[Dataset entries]
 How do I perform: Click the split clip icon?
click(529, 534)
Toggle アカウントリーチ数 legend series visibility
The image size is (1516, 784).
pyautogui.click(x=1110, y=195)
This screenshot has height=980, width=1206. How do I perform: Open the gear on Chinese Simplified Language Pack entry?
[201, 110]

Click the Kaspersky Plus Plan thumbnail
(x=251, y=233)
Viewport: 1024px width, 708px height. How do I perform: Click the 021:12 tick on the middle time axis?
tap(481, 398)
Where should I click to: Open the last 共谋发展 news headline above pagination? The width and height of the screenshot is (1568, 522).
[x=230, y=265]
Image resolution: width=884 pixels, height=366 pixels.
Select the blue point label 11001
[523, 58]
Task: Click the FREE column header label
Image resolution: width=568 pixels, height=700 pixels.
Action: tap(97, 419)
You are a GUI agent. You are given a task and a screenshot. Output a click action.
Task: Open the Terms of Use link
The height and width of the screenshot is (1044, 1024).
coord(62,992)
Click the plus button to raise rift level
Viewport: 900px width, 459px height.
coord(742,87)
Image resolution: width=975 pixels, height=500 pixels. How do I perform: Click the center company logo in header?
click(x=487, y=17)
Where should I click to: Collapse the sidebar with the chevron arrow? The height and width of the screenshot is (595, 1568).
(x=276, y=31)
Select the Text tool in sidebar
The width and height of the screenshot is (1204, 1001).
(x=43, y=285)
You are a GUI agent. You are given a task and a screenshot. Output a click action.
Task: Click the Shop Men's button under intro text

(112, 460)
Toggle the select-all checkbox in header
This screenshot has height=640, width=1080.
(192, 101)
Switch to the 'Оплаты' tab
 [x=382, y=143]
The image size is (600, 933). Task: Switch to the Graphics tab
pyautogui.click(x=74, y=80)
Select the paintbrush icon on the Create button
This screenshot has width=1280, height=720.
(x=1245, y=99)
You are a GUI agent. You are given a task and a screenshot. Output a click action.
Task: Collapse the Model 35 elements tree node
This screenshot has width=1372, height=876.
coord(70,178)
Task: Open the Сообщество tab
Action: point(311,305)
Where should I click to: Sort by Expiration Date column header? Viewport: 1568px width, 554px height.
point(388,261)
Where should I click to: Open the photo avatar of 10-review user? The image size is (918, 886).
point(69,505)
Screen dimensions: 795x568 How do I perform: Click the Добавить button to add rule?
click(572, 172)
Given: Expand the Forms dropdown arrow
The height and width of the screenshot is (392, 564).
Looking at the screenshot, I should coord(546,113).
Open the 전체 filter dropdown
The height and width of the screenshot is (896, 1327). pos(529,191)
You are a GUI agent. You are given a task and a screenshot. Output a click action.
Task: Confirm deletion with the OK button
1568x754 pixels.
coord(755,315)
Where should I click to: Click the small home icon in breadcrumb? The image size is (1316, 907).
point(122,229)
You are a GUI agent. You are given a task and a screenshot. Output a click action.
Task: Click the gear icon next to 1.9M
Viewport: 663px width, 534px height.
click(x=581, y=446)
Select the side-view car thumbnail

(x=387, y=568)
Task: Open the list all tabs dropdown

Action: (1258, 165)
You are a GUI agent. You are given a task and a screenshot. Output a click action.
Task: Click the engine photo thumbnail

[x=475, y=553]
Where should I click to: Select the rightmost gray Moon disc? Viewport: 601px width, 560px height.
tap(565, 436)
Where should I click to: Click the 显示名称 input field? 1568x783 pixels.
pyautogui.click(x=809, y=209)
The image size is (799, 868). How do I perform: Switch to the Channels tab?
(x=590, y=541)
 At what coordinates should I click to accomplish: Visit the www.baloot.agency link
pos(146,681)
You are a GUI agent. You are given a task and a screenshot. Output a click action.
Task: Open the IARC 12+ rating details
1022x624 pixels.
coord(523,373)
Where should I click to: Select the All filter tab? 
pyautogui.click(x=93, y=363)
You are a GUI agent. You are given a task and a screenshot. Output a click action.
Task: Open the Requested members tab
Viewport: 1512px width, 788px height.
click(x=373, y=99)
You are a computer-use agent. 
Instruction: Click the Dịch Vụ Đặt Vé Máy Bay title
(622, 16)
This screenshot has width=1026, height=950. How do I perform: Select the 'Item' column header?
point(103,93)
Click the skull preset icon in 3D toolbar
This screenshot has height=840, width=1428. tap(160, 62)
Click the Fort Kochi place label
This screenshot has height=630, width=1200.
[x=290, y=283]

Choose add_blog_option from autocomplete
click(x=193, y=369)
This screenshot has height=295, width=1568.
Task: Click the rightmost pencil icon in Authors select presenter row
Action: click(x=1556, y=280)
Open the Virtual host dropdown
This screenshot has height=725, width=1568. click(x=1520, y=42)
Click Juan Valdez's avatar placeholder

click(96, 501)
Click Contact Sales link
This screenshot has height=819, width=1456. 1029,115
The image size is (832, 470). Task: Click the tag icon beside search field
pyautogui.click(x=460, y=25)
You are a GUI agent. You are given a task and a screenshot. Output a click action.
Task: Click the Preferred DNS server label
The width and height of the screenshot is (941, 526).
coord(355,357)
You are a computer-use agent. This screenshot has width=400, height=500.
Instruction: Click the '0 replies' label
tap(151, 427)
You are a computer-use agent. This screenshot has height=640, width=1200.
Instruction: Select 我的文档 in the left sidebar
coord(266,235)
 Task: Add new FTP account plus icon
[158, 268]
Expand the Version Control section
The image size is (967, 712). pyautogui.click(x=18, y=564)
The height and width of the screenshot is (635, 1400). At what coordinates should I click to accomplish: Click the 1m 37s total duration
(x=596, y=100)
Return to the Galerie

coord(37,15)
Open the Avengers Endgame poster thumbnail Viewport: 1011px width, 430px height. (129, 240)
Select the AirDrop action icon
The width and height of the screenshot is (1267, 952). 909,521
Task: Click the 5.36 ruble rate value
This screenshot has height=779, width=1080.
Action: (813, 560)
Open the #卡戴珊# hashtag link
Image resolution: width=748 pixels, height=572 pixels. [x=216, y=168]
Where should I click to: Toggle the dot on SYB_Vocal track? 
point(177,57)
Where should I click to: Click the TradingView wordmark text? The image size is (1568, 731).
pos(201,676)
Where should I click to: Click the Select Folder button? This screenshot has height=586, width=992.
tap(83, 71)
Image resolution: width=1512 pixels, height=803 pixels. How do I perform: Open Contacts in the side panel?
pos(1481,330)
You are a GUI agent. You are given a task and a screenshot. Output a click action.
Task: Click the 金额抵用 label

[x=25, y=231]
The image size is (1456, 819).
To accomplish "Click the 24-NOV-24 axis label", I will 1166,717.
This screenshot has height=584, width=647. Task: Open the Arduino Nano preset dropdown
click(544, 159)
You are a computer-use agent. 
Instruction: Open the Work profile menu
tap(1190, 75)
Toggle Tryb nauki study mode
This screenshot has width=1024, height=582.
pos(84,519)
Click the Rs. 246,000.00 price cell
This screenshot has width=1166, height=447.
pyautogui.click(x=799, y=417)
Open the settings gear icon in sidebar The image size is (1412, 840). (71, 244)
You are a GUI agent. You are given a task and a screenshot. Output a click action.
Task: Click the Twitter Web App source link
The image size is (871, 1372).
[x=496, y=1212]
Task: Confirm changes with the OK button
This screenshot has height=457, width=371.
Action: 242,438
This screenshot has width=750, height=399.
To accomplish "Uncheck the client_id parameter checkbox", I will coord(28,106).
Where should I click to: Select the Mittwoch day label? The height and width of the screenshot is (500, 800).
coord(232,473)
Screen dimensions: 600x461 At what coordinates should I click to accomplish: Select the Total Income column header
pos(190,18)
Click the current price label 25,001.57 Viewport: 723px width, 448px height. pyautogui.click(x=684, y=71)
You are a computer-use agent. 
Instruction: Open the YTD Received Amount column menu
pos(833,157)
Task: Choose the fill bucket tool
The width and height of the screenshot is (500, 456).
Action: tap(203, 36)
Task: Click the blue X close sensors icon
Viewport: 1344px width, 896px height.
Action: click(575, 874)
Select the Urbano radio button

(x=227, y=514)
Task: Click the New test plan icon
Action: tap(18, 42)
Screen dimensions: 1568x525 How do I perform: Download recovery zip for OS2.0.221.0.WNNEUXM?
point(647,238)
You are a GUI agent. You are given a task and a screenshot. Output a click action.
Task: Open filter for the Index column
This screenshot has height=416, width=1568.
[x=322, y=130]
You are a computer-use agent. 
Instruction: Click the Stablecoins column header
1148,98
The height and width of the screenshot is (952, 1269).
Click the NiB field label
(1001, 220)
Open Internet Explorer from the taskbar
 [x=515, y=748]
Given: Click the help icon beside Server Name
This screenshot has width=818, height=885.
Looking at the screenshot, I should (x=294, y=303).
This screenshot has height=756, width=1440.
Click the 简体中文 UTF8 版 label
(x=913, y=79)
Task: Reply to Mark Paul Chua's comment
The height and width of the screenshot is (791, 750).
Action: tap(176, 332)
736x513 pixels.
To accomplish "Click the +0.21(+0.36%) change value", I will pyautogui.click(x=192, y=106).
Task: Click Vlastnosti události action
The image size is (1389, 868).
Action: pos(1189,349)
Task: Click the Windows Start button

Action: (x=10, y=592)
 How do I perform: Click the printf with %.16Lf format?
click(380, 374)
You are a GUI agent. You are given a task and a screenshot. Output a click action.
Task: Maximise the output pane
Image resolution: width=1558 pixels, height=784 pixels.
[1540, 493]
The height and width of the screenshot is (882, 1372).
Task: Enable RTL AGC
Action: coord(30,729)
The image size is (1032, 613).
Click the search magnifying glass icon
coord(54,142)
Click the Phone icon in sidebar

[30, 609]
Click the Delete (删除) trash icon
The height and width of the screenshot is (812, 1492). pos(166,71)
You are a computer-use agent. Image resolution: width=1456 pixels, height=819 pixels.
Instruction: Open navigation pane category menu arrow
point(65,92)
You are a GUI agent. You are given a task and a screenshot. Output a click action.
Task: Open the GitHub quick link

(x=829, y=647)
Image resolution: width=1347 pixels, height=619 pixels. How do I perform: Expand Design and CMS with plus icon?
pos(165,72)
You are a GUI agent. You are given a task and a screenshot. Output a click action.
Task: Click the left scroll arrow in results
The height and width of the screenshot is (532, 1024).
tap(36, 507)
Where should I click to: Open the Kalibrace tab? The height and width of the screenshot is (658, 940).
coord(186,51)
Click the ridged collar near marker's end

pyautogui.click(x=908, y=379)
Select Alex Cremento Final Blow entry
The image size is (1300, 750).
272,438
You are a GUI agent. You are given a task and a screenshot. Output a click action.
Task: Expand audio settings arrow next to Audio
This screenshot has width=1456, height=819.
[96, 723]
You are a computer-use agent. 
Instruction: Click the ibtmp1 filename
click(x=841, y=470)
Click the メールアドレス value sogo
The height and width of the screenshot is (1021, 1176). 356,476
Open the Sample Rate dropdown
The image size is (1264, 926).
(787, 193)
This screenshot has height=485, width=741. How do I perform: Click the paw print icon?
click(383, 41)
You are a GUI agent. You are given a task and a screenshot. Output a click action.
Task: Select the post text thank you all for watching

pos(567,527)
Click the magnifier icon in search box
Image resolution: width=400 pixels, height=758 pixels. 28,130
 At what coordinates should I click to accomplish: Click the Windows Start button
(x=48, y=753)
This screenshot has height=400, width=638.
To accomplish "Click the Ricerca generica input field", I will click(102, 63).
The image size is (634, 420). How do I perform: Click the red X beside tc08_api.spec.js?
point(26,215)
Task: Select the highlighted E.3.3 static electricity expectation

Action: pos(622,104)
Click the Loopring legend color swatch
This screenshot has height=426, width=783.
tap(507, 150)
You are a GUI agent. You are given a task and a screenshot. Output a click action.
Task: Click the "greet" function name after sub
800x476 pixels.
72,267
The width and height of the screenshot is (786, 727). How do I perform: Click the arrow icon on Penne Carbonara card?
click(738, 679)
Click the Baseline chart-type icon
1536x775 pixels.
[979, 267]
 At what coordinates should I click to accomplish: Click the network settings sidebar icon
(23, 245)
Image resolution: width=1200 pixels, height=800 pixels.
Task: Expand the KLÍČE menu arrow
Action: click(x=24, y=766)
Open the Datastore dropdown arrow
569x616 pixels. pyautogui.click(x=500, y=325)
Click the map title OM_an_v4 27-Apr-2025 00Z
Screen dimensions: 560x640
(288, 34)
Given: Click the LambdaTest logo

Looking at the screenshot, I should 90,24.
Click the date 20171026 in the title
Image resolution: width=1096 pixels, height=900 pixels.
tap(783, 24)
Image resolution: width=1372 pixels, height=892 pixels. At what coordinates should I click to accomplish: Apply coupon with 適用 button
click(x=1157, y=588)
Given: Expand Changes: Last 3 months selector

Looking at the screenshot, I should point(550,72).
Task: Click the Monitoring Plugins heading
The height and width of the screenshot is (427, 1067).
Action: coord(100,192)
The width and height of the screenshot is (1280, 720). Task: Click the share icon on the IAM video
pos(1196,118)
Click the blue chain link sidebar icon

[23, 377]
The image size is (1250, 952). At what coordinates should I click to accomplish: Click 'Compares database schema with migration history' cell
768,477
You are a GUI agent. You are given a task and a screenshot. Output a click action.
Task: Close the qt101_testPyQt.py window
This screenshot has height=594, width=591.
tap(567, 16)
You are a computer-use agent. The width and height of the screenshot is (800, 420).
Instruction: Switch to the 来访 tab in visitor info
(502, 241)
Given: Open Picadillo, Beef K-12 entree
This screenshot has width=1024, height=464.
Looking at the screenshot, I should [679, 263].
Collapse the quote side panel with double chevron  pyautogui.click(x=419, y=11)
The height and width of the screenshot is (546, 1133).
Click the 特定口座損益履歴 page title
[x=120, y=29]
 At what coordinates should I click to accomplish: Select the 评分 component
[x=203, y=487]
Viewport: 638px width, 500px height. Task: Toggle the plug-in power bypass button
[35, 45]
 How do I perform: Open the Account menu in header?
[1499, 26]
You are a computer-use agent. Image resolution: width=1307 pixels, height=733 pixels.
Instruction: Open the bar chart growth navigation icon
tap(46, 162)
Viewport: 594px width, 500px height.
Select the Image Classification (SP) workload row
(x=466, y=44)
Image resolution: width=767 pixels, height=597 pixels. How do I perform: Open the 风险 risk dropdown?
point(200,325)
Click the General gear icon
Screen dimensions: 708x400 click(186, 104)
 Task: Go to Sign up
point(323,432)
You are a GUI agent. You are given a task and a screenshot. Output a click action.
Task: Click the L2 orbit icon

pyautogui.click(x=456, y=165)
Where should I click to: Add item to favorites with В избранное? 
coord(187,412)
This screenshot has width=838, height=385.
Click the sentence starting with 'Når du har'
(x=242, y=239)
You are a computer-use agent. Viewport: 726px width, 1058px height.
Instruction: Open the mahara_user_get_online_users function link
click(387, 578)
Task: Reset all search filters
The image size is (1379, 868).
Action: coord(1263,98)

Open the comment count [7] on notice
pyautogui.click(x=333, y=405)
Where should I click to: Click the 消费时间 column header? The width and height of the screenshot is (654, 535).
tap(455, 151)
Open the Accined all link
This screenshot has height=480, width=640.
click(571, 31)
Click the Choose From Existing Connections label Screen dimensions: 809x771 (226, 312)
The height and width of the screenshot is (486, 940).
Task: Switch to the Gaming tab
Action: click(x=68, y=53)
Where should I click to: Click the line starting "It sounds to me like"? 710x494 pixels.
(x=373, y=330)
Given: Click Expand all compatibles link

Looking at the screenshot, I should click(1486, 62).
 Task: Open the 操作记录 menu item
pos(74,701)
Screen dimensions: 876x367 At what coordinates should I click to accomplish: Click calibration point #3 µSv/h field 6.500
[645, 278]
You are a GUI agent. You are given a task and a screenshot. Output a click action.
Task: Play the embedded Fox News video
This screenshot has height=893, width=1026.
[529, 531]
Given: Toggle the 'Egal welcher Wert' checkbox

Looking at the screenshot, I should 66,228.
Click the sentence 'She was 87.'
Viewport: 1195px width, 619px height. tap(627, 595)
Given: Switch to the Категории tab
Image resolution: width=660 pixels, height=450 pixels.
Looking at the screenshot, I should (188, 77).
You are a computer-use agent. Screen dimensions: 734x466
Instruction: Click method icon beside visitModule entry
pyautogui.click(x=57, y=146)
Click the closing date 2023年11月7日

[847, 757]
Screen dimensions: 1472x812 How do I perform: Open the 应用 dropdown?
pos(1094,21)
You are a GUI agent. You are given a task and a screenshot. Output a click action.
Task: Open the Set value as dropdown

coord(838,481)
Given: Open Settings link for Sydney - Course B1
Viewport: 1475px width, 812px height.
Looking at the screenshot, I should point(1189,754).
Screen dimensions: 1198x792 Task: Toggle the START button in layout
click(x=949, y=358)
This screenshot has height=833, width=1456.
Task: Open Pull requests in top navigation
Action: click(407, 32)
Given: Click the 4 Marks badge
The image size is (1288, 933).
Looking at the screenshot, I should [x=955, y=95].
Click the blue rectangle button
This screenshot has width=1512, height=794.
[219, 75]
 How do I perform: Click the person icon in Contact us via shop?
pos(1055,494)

[The request]
Copy out the lines of the entries above word for word, starting at the line containing "Given: Open Settings" and ending at the line containing "Looking at the screenshot, I should [x=955, y=95].".

[Solution for this problem]
Given: Open Settings link for Sydney - Course B1
Viewport: 1475px width, 812px height.
Looking at the screenshot, I should point(1189,754).
Screen dimensions: 1198x792 Task: Toggle the START button in layout
click(x=949, y=358)
This screenshot has height=833, width=1456.
Task: Open Pull requests in top navigation
Action: click(407, 32)
Given: Click the 4 Marks badge
The image size is (1288, 933).
Looking at the screenshot, I should [x=955, y=95].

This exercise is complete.